> **Assigned task**
Below are some records; find each line that carries the word "Given" and copy it.

━━━ Source information ━━━

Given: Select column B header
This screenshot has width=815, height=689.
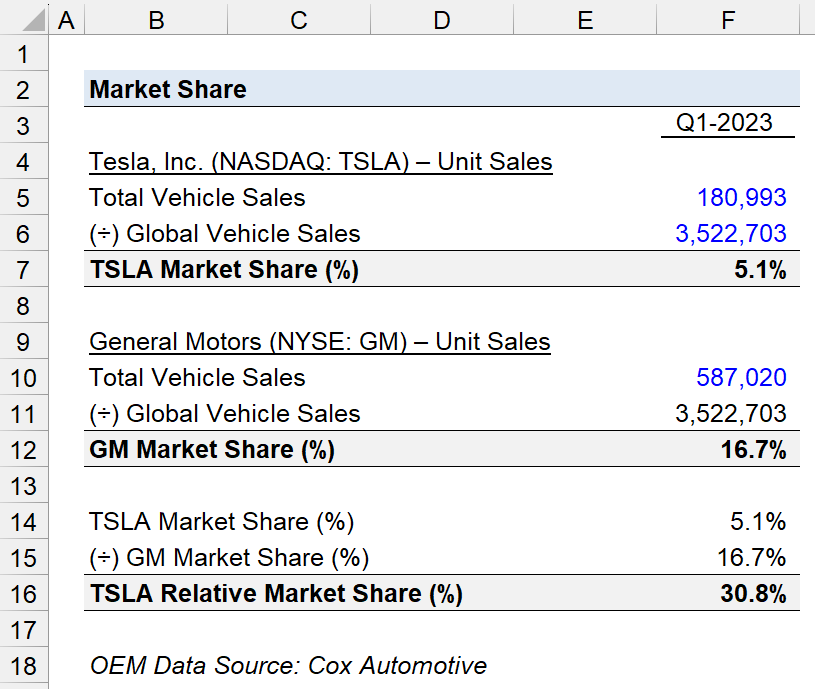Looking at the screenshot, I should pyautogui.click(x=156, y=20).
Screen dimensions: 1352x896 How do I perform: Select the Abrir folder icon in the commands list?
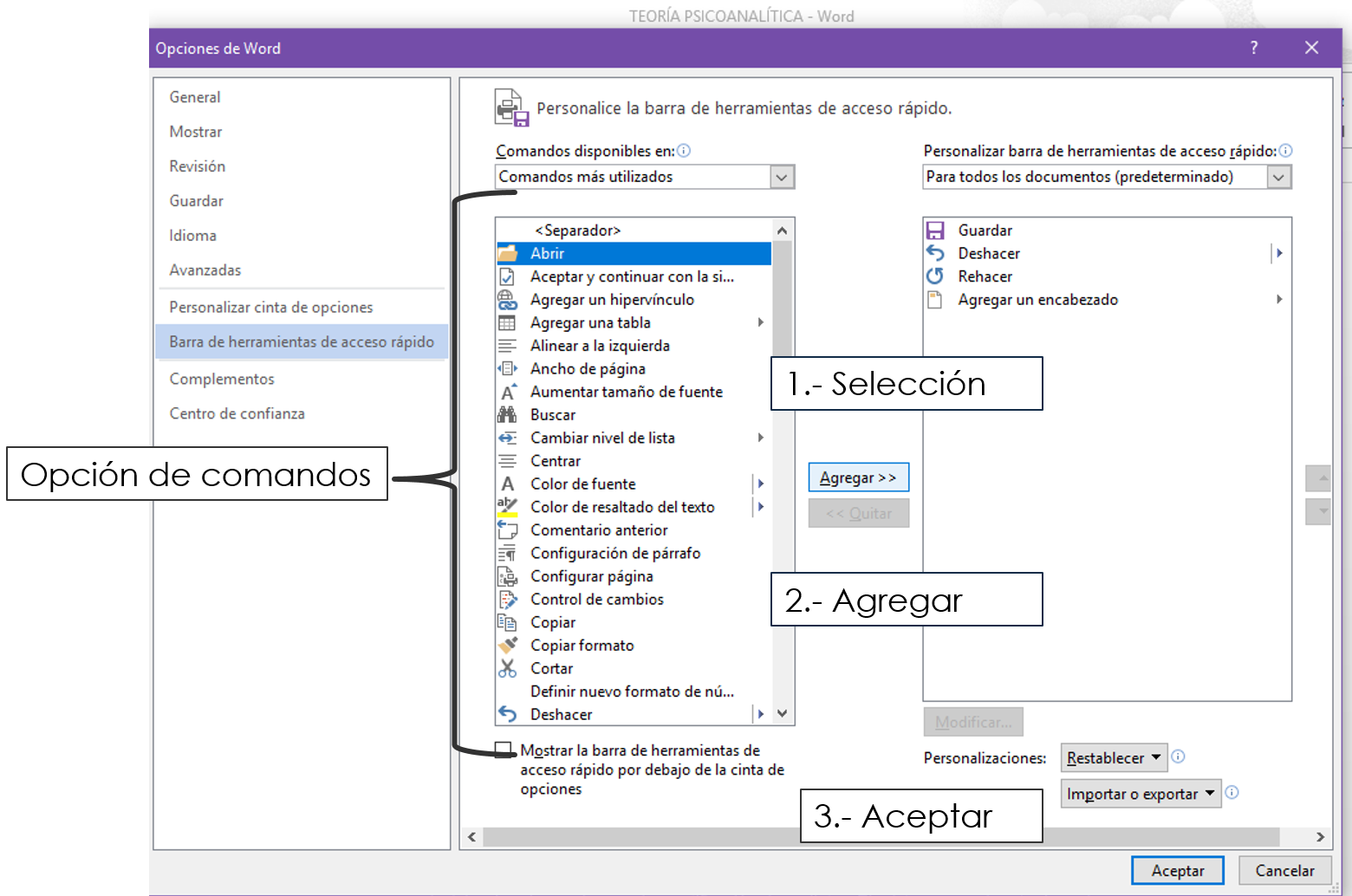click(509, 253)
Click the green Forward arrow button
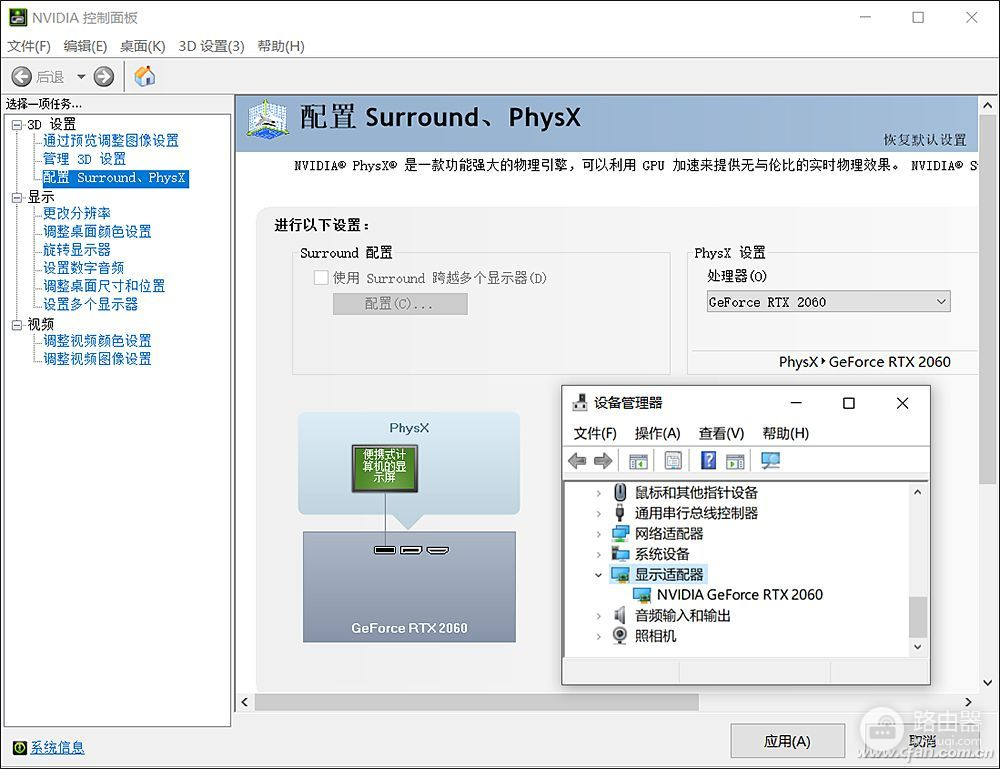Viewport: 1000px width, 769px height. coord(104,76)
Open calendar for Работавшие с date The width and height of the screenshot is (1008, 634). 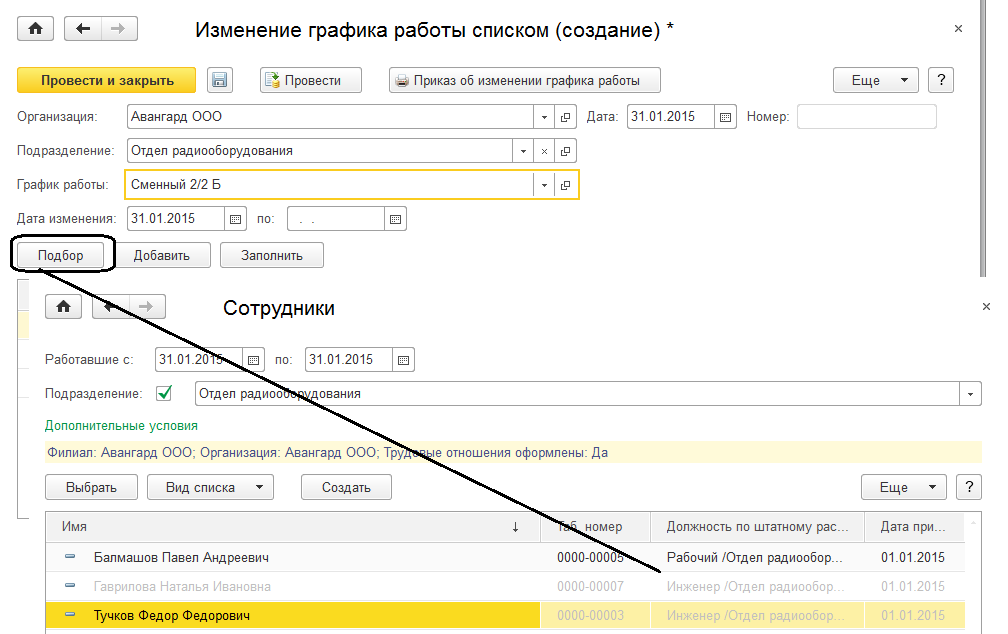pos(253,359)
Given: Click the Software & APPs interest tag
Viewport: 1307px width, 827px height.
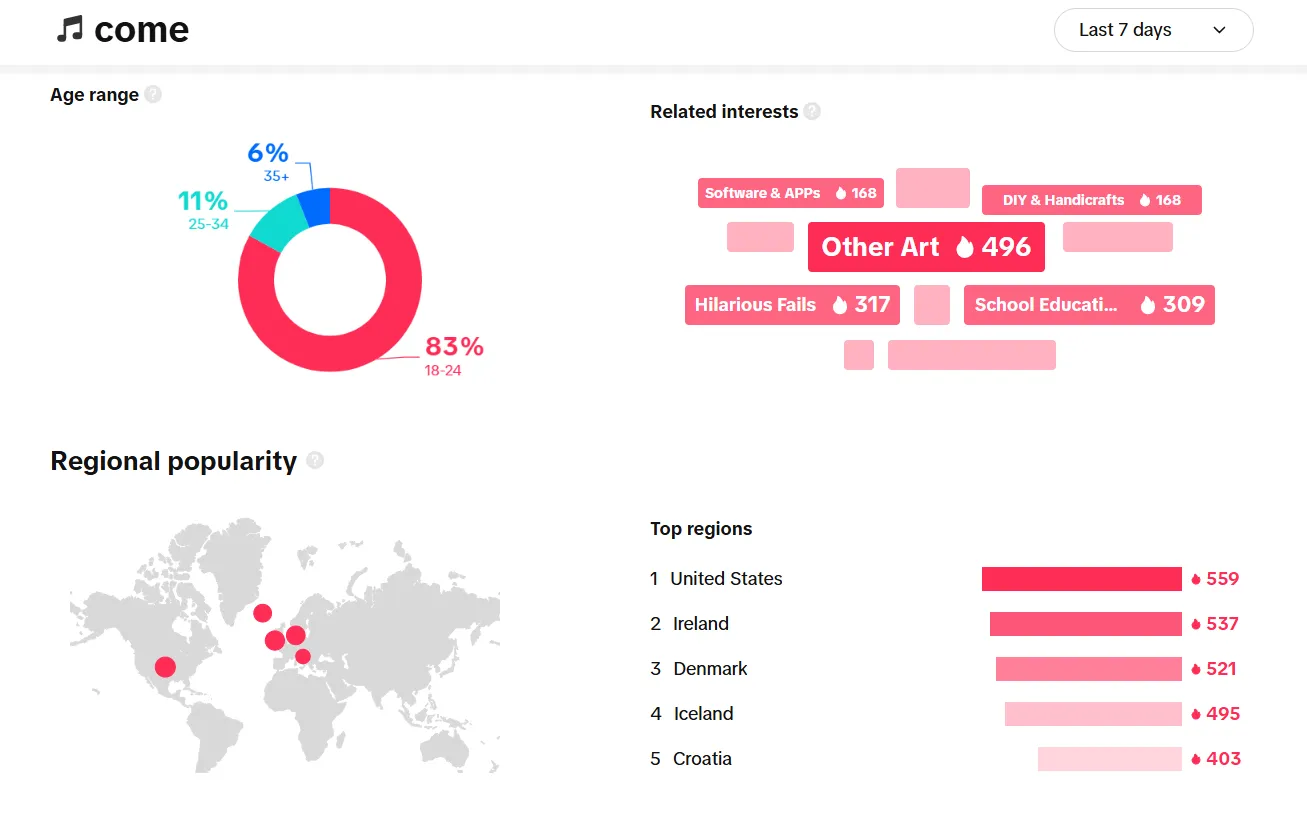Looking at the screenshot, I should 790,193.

━━━

> **Exercise solution**
Given: Select column B header
Given: Click the Software & APPs interest tag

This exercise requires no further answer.